44 - وَعَنْ جَابِرِ بْنِ عَبْدِ اللَّهِ - رَضِيَ
اللَّهُ تَعَالَى عَنْهُمَا - فِي صِفَةِ حَجِّ النَّبِيِّ - صَلَّى اللَّهُ
عَلَيْهِ وَسَلَّمَ – قَالَ - صَلَّى اللَّهُ عَلَيْهِ وَسَلَّمَ - «ابْدَءُوا بِمَا بَدَأَ
اللَّهُ بِهِ» أَخْرَجَهُ النَّسَائِيّ هَكَذَا بِلَفْظِ الْأَمْرِ، وَهُوَ عِنْدَ
مُسْلِمٍ بِلَفْظِ الْخَبَرِ.
44. Dari Jabir bin Abdullah RA mengenai sifat haji Nabi SAW,
beliau bersabda, “Mulailah dari apa yang Allah memulai dengannya.” (HR.
An Nasa'i dengan lafazh perintah seperti ini, sedang menurut Muslim dengan
lafazh khabar)
[Sunan Al Kubro An Nasa'i
2/413]
[Shahih Muslim 1218]
ـــــــــــــــــــــــــــــ
[سبل
السلام]
Biografi Perawi
Nama lengkap Jabir adalah Abu Abdullah Jabir bin Abdullah bin
Amr bin Haram, Al Anshari As Sulami. Termasuk shahabat yang sangat terkenal. Ia
turut serta dalam perang Badr. Turut serta bersama Nabi SAW dalam 18 peperangan.
Ia ikut serta dalam perang Shiffin bersama Ali Ra. Termasuk di antara shahabat
yang teerbanyak hafalannya. Penglihatannya buta pada akhir umurnya dan meninggal
dunia pada tahun 74 H atau 77 H di Madinah dalam usia 94 tahun. Ia adalah
shahabat yang terakhir meninggal dunia di Madinah.
Tafsir Hadits
Hadits ini dikeluarkan oleh An Nasa'i dengan lafazh perempuan
seperti ini. sedang menurut Muslim dengan lafazh khabar, yaitu dengan lafazh
(نَبْدَأُ) ‘aku memulai’. Lafazh hadits
tersebut: Ia berkata, ‘Kemudian ia keluar ke Shafa’, yakni Nabi SAW keluar dari
Masjidil Haram setelah thawaf untuk umrah ke Shafa.

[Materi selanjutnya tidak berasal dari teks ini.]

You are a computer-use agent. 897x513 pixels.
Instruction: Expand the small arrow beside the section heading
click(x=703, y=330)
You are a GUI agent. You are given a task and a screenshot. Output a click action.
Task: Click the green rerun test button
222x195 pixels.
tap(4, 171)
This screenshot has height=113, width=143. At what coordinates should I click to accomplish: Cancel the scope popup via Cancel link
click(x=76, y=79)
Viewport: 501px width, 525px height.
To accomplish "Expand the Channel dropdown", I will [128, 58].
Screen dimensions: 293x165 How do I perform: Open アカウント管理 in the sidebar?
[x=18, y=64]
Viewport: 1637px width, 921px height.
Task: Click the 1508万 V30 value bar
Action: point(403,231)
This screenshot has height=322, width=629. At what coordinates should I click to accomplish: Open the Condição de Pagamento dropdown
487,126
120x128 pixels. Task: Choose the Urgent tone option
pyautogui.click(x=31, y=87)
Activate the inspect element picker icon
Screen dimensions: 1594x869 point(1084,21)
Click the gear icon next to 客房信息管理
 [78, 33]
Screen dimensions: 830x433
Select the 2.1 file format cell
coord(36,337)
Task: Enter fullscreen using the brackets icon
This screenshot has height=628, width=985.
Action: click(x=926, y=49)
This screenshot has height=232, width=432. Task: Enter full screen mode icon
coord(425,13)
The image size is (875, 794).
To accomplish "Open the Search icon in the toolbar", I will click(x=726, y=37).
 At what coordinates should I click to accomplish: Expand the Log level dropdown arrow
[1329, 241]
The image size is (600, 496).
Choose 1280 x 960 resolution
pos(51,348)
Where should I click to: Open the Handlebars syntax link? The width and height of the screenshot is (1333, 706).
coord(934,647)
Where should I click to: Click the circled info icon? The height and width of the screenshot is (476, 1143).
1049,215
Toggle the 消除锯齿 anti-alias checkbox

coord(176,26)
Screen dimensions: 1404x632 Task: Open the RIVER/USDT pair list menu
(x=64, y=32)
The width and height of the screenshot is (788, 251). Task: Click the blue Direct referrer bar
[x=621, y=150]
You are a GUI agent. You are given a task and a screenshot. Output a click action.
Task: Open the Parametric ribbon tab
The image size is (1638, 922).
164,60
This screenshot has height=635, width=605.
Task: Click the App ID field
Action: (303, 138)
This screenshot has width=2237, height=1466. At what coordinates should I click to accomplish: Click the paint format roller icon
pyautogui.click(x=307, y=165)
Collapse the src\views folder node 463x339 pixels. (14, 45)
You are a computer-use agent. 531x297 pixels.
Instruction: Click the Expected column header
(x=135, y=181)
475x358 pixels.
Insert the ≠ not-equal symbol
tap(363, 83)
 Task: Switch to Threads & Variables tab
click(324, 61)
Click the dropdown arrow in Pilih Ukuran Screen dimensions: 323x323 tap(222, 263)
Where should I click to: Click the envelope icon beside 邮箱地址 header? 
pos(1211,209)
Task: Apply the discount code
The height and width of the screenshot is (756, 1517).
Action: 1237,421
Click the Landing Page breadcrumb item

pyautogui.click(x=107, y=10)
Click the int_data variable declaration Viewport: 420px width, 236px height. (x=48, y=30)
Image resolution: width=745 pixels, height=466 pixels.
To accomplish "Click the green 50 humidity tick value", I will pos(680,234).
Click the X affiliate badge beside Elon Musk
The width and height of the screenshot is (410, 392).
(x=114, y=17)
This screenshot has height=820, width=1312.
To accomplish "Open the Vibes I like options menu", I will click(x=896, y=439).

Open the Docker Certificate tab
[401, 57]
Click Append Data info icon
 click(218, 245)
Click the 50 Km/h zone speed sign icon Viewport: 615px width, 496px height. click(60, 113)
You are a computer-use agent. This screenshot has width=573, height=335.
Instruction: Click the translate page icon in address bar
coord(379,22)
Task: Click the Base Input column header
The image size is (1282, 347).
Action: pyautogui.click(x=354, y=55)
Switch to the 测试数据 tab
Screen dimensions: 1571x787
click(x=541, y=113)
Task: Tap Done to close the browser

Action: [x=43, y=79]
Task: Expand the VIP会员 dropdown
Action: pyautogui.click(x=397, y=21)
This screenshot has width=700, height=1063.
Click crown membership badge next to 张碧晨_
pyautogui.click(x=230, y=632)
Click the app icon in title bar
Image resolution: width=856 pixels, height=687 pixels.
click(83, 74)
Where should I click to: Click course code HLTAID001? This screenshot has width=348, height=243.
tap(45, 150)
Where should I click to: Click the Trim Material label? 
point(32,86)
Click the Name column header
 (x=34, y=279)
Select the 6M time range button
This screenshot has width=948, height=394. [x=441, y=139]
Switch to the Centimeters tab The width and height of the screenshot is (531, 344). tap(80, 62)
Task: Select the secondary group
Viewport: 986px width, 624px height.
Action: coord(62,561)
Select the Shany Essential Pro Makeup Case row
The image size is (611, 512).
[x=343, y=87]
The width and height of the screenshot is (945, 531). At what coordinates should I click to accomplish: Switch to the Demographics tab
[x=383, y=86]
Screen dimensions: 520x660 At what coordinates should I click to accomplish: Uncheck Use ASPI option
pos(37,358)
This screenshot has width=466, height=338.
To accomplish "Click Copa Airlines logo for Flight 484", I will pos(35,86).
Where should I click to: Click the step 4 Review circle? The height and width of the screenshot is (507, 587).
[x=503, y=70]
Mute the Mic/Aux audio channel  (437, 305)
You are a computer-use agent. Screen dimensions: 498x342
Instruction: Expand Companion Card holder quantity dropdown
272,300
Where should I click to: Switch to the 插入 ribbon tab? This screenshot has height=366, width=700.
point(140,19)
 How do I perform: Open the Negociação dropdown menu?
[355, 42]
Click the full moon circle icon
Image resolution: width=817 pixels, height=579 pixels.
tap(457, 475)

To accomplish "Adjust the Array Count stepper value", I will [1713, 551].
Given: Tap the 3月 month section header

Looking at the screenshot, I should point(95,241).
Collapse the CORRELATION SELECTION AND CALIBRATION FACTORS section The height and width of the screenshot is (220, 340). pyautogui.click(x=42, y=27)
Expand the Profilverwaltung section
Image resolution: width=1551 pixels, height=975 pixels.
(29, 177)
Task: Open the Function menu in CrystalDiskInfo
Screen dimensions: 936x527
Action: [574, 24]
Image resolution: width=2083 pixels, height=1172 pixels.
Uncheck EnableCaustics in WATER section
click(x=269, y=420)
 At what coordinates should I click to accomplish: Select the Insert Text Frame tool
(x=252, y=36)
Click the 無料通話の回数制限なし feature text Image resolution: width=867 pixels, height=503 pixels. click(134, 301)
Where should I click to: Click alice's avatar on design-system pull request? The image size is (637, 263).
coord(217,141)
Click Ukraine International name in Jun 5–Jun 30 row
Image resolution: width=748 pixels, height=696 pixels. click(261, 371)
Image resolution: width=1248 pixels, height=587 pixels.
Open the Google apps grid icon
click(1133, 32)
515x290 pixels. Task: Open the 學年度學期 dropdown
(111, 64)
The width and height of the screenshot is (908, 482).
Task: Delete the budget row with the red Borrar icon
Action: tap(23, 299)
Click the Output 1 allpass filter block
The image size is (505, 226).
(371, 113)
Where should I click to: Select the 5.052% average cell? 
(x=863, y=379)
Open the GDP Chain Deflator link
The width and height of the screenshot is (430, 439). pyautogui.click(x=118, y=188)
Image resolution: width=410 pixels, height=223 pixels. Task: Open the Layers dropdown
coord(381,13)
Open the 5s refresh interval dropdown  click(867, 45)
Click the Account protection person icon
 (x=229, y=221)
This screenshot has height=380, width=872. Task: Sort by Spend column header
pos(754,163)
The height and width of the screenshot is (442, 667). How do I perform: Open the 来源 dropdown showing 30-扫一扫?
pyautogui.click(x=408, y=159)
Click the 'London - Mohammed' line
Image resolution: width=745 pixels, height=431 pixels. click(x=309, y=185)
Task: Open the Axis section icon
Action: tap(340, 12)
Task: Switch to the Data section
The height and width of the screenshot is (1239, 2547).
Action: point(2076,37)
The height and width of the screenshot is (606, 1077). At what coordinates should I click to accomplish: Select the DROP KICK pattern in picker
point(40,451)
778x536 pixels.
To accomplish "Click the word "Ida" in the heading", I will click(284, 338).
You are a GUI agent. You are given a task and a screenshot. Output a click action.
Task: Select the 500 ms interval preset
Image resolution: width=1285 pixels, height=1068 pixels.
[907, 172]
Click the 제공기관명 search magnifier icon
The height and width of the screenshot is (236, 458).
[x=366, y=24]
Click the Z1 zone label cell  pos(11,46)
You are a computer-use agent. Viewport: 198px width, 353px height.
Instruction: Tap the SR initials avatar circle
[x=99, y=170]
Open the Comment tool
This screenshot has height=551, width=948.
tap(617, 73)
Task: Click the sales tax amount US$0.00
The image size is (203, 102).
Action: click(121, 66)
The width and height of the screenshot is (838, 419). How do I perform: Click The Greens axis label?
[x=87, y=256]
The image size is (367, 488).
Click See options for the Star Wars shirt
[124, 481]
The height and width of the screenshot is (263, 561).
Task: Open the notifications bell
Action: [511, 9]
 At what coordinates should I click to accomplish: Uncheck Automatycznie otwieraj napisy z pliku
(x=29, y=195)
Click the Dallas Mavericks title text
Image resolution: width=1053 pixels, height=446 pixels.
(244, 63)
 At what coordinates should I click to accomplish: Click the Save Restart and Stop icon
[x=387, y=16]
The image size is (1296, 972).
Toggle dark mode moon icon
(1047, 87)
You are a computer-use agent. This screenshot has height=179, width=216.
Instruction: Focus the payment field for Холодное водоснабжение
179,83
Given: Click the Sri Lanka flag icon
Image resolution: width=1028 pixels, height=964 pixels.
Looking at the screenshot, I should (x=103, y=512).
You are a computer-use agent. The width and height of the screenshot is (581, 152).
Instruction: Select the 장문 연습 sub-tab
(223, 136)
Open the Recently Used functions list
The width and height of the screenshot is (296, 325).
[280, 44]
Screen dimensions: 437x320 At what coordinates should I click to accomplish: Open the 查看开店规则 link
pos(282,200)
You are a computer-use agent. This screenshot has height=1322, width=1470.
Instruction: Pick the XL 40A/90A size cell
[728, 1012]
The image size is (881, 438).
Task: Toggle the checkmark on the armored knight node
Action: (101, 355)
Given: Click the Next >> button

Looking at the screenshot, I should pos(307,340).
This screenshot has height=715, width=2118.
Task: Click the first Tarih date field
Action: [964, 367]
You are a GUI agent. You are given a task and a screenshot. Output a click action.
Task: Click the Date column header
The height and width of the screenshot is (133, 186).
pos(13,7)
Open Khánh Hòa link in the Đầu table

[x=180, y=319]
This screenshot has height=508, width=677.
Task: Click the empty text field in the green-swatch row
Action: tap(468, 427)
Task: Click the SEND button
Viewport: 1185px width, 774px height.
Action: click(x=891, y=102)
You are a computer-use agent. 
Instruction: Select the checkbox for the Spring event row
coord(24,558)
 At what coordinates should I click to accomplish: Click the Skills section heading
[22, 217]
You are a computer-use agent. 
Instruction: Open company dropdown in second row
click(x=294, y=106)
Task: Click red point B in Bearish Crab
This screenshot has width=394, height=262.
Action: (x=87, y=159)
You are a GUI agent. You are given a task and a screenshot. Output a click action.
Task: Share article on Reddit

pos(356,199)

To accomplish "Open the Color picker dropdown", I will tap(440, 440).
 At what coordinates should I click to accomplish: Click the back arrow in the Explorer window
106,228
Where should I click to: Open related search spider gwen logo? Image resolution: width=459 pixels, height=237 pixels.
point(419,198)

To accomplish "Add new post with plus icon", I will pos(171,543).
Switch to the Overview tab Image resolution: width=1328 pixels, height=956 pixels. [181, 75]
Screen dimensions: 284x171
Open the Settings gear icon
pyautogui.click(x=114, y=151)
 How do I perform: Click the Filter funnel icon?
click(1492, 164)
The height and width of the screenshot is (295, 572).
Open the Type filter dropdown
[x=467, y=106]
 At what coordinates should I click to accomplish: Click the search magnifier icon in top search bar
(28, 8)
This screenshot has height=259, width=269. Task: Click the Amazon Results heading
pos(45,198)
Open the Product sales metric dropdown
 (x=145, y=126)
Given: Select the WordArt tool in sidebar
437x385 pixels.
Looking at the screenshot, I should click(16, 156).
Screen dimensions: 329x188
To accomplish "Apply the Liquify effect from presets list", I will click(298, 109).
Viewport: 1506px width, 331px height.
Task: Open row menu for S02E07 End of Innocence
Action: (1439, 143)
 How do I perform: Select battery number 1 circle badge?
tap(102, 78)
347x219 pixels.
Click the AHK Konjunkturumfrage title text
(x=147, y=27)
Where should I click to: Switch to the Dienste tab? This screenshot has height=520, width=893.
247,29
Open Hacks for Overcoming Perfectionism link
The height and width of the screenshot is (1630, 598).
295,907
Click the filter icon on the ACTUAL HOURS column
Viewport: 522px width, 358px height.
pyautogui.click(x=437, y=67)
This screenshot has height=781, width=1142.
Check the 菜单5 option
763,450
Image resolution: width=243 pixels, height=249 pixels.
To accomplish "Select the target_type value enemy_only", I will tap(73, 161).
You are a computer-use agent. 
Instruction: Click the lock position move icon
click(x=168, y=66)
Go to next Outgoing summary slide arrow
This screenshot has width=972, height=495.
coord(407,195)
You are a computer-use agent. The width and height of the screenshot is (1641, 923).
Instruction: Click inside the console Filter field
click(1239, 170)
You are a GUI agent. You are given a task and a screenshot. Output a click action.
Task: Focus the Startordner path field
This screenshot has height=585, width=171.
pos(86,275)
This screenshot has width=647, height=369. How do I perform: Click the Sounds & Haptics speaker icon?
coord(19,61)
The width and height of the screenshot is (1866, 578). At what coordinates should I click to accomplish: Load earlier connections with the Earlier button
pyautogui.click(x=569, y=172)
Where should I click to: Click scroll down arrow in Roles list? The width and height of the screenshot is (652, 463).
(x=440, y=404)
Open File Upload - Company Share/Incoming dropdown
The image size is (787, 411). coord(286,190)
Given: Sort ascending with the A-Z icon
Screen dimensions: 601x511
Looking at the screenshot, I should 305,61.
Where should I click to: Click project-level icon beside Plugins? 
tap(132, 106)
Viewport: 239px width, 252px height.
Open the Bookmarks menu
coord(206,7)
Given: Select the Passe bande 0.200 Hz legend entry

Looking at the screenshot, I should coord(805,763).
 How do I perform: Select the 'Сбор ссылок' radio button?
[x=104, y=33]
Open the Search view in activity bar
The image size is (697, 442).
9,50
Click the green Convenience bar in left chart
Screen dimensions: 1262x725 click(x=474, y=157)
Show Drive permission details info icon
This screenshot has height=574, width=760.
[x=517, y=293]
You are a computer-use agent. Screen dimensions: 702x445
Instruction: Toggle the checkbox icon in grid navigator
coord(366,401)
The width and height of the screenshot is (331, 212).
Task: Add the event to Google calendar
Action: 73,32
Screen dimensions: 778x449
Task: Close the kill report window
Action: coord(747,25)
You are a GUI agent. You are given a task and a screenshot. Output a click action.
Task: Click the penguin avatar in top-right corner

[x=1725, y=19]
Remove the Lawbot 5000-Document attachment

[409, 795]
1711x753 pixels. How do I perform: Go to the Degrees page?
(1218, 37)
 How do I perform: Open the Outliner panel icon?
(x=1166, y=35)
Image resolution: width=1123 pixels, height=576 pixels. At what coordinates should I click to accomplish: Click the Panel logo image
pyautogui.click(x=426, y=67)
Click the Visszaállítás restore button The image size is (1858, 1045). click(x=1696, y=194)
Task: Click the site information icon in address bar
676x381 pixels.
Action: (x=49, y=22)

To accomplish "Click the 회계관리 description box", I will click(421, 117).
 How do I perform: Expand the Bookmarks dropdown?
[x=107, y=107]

Setelah dekat Shafa beliau
membaca,
{إِنَّ الصَّفَا وَالْمَرْوَةَ مِنْ شَعَائِرِ
اللَّهِ} [البقرة: 158] نَبْدَأُ بِمَا بَدَأَ اللَّهُ بِهِ
‘Sesungguhnya shafa dan Marwah adalah sebagian dari syiar Allah.....’ (QS. Al-Baqarah [2]: 158), Aku memulai dengan apa yang Allah memulai dengannya...’ Dengan lafazh khabar fi’lalu mudhari, beliau memulainya dengan Shafa karena Allah memulai dengannya dalam ayat.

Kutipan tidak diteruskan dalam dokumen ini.